**Extract:**
An appropriate distance metric for states described by Gaussian distributions is the *Mahalanobis distance*. This quantifies the distance of a point relative to a given distribution. In the case of a point $\mathbf{x} = [x_{1}, ..., x_{N}]^T$, and distribution with mean $\boldsymbol{\mu} = [\mu_{1}, ..., \mu_{N}]^T$ and covariance matrix $P$, the Mahalanobis distance of $\mathbf{x}$ from the distribution is given by:

$$
       \sqrt{(\mathbf{x} - \boldsymbol{\mu})^T P^{-1} (\mathbf{x} - \boldsymbol{\mu})}
$$
which equates to the multi-dimensional measure of how many standard deviations a point is away from the mean.

We're going to create a hypothesiser that ranks detections against predicted measurement according to the Mahalanobis distance, where those that fall outside of :math:`3` standard deviations of the predicted measurement's mean are ignored. To do this we create a `DistanceHypothesiser` which pairs incoming detections with track predictions, and pass it a `Measure` class which (in this instance) calculates the Mahalanobis distance.

The hypothesiser must use a predicted state given by the predictor, create a measurement prediction using the updater, and compare this to a detection given a specific metric. Hence, it takes the predictor, updater, measure (metric) and missed distance (gate) as its arguments. We therefore need to create a predictor and updater, and to initialise a measure.

**Parts of the exercise:**
1 > Decide whether each statement agrees with the Mahalanobis distance passage, answering yes or no and quoting the deciding words: (a) the hypothesiser takes the predictor, updater, measure and missed distance as its arguments; (b) the measurement prediction is created using the predictor; (c) the Mahalanobis distance quantifies how far a point is from a given distribution.
2 > In the Mahalanobis distance passage, what does the `DistanceHypothesiser` pair?

Stored data entries:
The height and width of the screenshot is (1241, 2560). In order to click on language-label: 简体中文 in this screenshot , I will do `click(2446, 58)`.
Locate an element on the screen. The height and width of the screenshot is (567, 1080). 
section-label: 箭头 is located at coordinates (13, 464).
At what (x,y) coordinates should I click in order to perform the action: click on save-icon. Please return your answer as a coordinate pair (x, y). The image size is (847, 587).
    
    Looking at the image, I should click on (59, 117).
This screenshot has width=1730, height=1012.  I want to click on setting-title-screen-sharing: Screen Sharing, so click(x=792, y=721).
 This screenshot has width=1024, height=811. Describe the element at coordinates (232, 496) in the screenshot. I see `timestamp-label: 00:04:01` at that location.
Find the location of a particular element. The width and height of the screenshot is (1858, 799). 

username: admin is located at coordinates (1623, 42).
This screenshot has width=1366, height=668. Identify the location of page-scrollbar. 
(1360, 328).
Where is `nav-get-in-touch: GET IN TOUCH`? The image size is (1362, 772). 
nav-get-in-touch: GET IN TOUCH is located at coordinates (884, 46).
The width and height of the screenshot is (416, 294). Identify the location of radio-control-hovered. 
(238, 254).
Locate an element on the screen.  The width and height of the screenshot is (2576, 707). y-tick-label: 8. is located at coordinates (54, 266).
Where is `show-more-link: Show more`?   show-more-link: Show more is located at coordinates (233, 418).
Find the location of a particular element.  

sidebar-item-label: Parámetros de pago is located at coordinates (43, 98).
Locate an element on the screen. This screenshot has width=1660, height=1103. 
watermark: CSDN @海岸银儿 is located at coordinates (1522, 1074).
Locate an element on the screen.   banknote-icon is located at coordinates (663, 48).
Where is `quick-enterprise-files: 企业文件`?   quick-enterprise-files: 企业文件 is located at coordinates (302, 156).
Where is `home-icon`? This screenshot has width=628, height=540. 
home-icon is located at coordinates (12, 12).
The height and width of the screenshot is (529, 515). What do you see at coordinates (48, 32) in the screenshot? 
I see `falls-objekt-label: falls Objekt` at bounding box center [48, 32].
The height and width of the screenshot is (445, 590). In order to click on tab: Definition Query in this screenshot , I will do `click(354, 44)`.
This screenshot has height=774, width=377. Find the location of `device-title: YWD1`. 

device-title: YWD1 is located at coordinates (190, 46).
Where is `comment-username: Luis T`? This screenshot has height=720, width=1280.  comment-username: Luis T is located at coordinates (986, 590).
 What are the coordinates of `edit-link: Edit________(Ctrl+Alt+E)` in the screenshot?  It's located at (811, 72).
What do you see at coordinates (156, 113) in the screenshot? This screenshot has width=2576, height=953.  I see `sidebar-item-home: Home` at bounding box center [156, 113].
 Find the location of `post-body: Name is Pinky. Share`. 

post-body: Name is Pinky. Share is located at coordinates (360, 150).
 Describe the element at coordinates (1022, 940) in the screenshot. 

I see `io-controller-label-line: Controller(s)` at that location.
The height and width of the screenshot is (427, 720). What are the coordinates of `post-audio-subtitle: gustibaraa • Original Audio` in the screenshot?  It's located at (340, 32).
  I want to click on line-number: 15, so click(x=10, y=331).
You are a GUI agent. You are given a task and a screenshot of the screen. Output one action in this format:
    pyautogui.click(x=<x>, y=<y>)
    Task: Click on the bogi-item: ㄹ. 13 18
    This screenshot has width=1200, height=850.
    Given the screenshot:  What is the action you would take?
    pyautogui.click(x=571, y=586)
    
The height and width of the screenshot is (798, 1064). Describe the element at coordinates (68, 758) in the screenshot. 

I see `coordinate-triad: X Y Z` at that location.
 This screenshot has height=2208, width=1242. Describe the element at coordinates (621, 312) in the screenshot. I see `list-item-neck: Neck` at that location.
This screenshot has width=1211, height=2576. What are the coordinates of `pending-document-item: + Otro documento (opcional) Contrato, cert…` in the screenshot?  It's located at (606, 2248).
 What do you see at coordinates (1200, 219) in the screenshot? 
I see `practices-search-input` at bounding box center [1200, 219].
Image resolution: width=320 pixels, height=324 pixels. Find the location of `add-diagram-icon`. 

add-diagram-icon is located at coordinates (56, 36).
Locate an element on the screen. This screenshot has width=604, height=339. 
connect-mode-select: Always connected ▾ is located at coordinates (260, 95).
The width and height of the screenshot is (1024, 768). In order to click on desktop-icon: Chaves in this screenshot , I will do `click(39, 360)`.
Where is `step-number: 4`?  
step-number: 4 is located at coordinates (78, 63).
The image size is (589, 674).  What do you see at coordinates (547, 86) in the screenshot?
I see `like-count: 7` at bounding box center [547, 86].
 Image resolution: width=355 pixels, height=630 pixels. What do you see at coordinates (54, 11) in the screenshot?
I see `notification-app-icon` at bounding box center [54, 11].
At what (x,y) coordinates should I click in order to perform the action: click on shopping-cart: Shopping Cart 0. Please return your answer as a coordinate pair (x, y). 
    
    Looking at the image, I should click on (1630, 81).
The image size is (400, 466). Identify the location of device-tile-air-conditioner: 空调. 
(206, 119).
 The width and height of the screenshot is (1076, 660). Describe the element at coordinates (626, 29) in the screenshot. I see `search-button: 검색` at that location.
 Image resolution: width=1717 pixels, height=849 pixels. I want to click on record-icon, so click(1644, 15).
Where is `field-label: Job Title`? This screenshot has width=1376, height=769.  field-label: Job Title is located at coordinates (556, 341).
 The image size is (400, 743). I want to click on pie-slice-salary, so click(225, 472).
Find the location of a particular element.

**Answers:**
1 >
(a) Yes: "it takes the predictor, updater, measure (metric) and missed distance (gate) as its arguments"
(b) No: "create a measurement prediction using the updater"
(c) Yes: "This quantifies the distance of a point relative to a given distribution."

2 > It pairs incoming detections with track predictions.